## DIRECTIONS FOR THIS TASK
Since the records include pictures, leave those out while you reproduce exactly and only the lines from the one containing "This screenshot has width=1000, height=625." through the one containing "Click the VLAN ID field containing 1", inclusive.

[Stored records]
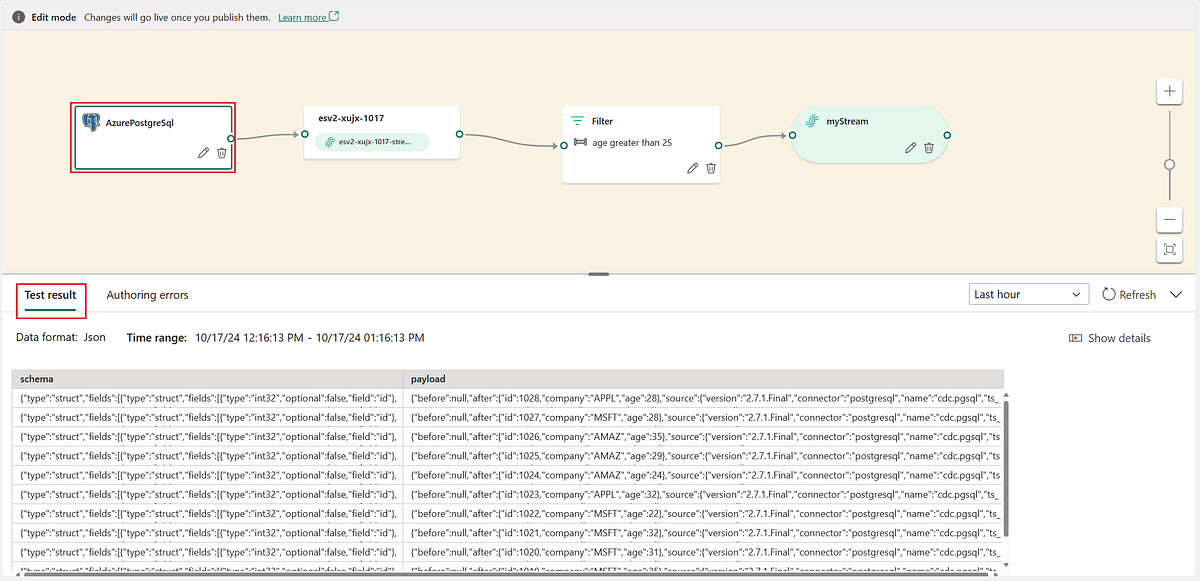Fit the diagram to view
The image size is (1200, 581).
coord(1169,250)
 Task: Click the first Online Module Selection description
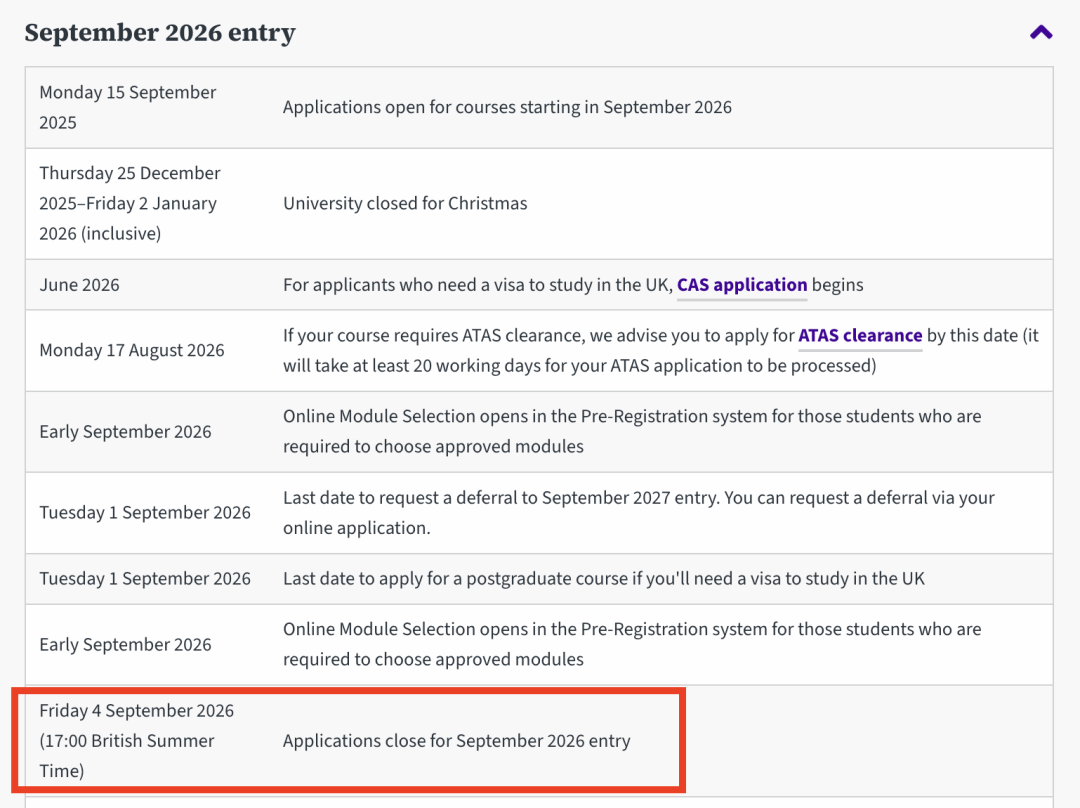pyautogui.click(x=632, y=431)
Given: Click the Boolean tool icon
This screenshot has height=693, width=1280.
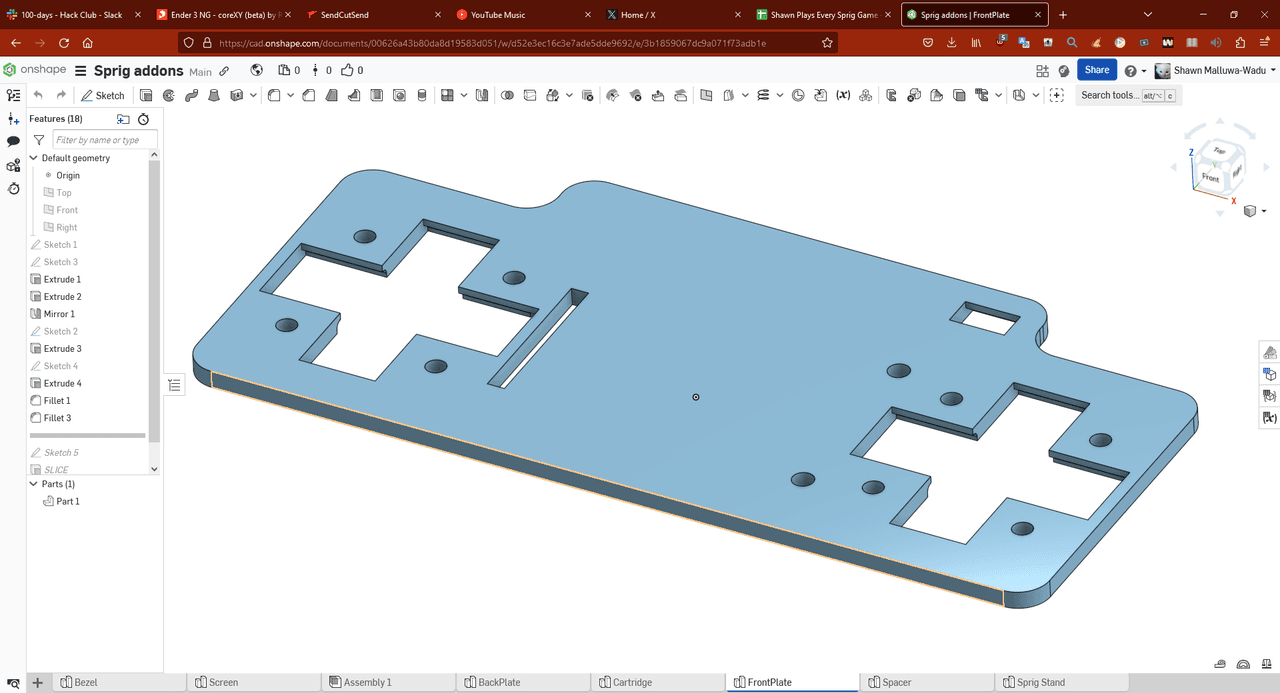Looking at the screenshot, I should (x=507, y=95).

--

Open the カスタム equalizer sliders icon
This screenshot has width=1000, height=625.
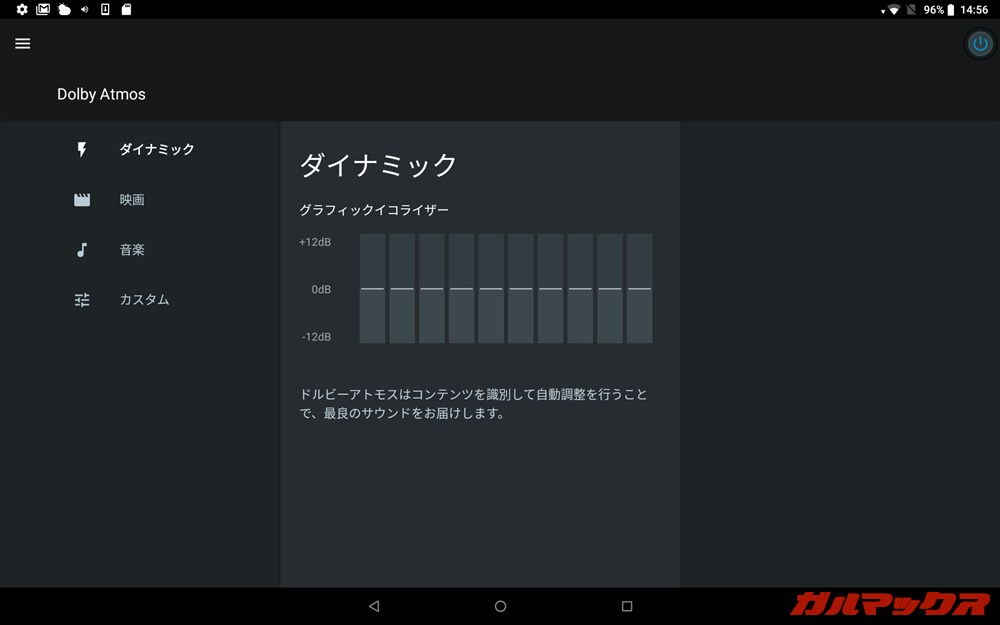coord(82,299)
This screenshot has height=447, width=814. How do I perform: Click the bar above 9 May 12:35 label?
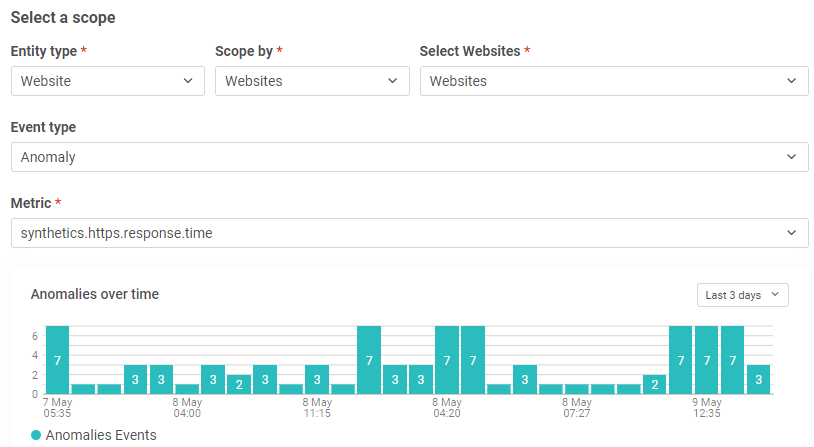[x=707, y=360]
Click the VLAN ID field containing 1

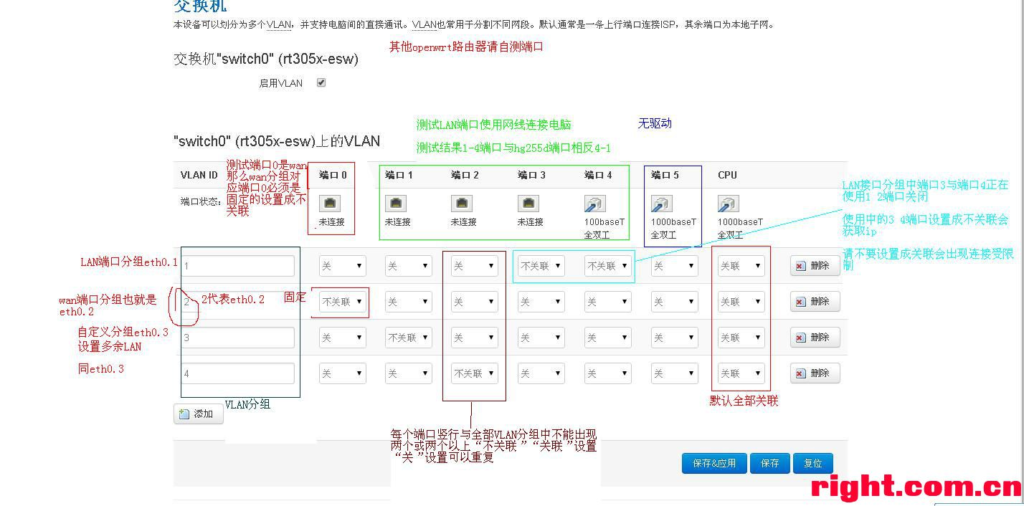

## WORKED SOLUTION
This screenshot has width=1000, height=625.
coord(82,299)
This screenshot has height=447, width=814. How do I perform: Click the bar above 9 May 12:35 label?
[x=707, y=360]
Click the VLAN ID field containing 1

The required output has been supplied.